At first I had the current version 4 gallus gallus genome, 18s rRNA, and 28s rRNA fasta's as separate files and then mapped and extracted the unmapped reads from them each in series. Which left me with 159396 reads that didn't match to those files.

Then I thought, why do that three times, concatenated the files into "chicken_genome.fasta" indexed it and re ran the host removal but this time I got 172728 reads leftover.

I do not suppose anyone could help me figure out why I got an extra 13,332 reads the second time around?
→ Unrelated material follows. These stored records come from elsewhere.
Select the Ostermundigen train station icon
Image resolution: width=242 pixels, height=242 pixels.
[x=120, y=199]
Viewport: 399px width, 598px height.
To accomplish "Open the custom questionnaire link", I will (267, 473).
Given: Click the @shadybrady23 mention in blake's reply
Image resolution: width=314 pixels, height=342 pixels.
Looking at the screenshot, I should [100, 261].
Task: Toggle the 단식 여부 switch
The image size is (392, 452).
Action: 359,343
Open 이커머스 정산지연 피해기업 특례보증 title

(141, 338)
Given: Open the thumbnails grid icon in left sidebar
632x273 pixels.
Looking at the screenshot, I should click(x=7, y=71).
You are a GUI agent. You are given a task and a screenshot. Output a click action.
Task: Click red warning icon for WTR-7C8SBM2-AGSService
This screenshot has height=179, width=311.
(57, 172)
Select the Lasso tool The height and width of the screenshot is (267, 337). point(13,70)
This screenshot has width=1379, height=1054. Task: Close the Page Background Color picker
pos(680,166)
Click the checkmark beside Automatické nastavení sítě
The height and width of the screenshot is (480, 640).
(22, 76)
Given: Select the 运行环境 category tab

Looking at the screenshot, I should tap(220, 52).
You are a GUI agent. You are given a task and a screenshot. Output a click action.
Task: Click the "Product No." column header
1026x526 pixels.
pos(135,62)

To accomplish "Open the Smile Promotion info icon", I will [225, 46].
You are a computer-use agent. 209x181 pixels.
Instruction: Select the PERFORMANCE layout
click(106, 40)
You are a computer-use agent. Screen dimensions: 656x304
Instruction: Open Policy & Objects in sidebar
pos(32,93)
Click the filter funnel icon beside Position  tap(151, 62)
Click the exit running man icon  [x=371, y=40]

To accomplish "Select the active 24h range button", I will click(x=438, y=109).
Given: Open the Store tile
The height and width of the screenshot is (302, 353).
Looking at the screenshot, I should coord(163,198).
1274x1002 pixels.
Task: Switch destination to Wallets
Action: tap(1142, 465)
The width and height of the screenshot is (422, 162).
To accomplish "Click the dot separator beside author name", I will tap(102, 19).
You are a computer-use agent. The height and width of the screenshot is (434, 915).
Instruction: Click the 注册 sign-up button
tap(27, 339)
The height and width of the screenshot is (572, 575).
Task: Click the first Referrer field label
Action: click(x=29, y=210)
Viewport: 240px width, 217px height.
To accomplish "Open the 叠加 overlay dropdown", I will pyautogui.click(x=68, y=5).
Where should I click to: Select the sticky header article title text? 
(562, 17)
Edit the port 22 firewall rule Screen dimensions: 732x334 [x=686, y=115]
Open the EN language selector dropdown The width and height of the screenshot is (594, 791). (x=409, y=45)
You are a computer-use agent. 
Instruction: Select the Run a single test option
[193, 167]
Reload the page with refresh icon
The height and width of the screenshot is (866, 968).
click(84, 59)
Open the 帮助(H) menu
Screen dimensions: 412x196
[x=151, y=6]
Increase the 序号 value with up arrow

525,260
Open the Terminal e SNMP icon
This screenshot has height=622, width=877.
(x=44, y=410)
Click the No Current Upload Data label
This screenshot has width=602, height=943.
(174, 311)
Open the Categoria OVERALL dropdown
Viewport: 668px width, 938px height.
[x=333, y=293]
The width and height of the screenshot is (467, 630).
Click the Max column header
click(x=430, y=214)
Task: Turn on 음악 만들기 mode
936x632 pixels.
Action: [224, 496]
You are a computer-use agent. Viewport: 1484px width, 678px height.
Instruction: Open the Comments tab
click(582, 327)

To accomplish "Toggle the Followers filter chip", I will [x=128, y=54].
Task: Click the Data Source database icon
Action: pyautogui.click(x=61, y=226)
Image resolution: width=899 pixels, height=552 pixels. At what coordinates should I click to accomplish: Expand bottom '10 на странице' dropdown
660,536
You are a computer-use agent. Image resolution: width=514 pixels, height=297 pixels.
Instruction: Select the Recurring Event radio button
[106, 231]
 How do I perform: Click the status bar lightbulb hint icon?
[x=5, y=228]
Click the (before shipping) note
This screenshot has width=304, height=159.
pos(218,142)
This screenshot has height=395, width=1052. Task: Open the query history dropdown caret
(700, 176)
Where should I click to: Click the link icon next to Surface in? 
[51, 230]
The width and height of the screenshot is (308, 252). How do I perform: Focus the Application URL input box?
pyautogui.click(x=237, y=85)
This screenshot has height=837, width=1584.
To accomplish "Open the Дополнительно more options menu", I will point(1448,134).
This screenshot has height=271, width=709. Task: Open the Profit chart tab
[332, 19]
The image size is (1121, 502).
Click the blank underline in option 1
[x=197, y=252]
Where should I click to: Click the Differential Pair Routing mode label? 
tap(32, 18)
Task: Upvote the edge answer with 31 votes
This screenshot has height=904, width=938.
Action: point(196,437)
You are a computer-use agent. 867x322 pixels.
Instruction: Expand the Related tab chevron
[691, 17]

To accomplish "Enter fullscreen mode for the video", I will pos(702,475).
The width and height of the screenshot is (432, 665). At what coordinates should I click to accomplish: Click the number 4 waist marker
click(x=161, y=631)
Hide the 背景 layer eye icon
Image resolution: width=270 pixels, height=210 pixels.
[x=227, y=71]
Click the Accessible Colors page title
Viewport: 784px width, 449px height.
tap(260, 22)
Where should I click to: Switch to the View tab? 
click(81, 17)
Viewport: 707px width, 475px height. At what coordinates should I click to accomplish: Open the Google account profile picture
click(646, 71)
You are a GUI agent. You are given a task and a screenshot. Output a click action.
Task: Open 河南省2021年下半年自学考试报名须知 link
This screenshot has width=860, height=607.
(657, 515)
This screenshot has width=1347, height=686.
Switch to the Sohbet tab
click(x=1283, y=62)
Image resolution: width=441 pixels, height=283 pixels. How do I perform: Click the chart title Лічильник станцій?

Sounds like an artifact of the way you did the mapping. What program did you use, and was it the latest version? The settings are also potentially important. If the chicken genome already includes its rRNA sequences (which it should), then concatenating extra copies of them with the main genome could reduce the mapping scores of those reads (because they will map ambiguously), which, depending on the tool and parameters you used, could make them be considered unmapped. It would be prudent to see where those 13k extra reads map. You can use filterbyname.sh (from BBMap) to extract the reads in one file that are not in another file.

If you have references for both chicken (which of course you do) and the virus, I recommend using BBSplit to map to both at once and generate one pile of reads per organism - that's the most accurate method for separation.